Records contained in a dataset:
· · · · · · ·

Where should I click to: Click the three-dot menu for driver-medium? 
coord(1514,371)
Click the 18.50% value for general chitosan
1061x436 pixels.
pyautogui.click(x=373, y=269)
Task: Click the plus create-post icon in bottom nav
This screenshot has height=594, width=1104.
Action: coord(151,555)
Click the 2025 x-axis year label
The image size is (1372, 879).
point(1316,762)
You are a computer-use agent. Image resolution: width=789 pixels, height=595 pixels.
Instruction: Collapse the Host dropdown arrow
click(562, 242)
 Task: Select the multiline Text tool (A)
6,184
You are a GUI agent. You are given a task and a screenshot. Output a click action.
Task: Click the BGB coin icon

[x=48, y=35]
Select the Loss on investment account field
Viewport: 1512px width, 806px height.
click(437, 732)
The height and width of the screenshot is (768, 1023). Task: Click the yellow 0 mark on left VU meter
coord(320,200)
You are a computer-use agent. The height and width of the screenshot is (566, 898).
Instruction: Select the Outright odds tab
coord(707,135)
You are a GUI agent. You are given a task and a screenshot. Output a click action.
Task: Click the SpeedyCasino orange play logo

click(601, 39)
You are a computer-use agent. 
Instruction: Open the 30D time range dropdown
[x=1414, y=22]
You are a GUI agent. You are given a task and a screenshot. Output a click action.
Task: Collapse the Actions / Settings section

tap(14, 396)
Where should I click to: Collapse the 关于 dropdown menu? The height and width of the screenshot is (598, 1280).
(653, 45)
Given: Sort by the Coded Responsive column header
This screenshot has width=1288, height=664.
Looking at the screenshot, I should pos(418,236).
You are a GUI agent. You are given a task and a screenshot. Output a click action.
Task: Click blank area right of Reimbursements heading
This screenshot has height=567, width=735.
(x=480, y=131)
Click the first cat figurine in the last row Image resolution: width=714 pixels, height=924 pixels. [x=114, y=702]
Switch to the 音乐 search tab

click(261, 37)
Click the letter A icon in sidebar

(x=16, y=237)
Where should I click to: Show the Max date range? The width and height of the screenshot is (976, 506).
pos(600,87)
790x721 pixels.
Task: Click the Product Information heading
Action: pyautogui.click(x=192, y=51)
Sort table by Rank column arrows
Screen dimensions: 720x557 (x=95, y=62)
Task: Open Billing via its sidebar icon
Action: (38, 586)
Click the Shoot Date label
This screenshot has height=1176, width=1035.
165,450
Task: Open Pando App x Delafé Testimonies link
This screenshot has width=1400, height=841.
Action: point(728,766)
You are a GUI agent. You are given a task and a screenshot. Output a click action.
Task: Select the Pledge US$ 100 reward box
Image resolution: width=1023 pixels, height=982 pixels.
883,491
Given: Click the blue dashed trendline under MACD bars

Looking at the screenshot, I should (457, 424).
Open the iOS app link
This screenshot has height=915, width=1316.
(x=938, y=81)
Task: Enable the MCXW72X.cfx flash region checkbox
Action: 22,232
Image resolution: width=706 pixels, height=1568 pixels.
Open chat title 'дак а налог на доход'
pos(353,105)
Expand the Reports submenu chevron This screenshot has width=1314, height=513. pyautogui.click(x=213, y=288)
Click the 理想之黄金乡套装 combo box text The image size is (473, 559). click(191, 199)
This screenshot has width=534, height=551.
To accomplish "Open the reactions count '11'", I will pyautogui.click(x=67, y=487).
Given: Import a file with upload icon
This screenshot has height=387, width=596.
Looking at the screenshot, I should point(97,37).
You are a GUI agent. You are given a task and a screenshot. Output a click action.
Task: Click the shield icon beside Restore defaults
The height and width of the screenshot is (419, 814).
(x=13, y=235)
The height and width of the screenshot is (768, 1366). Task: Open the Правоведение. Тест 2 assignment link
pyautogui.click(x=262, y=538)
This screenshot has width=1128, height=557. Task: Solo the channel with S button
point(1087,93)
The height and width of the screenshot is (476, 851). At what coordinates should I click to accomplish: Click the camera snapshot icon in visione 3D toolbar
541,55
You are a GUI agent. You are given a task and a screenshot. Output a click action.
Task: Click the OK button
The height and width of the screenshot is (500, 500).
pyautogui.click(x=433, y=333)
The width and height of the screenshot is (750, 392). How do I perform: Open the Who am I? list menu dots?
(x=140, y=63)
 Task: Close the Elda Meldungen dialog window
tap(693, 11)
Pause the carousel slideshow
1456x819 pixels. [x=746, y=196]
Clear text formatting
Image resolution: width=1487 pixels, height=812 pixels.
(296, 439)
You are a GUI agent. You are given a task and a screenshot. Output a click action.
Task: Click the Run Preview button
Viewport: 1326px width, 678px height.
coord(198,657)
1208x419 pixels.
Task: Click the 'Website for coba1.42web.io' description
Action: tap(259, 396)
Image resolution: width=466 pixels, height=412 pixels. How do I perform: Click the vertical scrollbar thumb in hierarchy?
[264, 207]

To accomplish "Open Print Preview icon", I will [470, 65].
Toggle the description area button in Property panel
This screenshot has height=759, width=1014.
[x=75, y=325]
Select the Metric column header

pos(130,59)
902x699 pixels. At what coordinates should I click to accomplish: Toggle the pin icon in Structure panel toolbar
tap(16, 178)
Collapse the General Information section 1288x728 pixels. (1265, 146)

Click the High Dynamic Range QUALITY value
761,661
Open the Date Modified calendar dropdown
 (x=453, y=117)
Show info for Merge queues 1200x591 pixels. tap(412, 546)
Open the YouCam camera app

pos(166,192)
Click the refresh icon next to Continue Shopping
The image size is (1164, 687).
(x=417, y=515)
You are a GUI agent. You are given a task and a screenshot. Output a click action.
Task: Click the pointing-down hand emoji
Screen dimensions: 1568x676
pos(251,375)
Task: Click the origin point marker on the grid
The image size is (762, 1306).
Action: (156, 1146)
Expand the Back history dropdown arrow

· · · · · · ·

Starting from the data above, filter for lines with "area" and copy each one.

Task: Click blank area right of Reimbursements heading
Toggle the description area button in Property panel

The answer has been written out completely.